Yes – you could do some minimal regex-based checks, possibly with AWK or grep.
But you know what’s already great at handling JSON? jq.

Using --seq

That’s what you’ll find if you keep searching. The documentation says:

    --seq:

    Use the application/json-seq MIME type scheme for separating JSON texts in jq’s
    input and output. This means that an ASCII RS (record separator) character is
    printed before each value on output and an ASCII LF (line feed) is printed
    after every output. Input JSON texts that fail to parse are ignored (but warned
    about), discarding all subsequent input until the next RS. This mode also
    parses the output of jq without the --seq option.
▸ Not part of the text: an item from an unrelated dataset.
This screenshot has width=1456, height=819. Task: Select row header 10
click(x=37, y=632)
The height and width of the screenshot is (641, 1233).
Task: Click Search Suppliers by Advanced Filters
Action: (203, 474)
but an example might be clearer:

$ cat broken-with-rs.json
<RS>
{
"color": "red"
}
<RS>
{
"color": "green"
<RS>
{
"color": "blue"
}

Just put RS (ASCII character 0x1e) in front of each record. See below for an example.
(or check the internet draft for more details)

$ cat broken-with-rs.json | jq --seq .
{
"color": "red"
}
{
"color": "blue"
}

The broken “green” entry is skipped…

Why isn’t there a better solution?

When a JSON parser finds a problem, what’s the best solution?

I don’t think there is one.

If the JSON is invalid … how much of it needs to be thrown out?

The answer is probably application-specific. And wouldn’t it be worse if jq silently skipped invalid JSON? How long would it take to debug that?!

With RS delimiters, you’re explicitly boxing failures: on a parse error, it skips the current record and forwards to the next RS.

An Example

$ cat broken.json | sed -e 's/^{/'$(printf "\x1e")'{/' | jq --seq .
{
"color": "red"
}
{
"color": "blue"
}

Catch lines beginning with { and insert a RS there.

DISCLAIMER again: the broken “green” entry is skipped… in this case it’s silent, but I’ve seen other broken cases where a message is shown on STDERR. Use responsibly.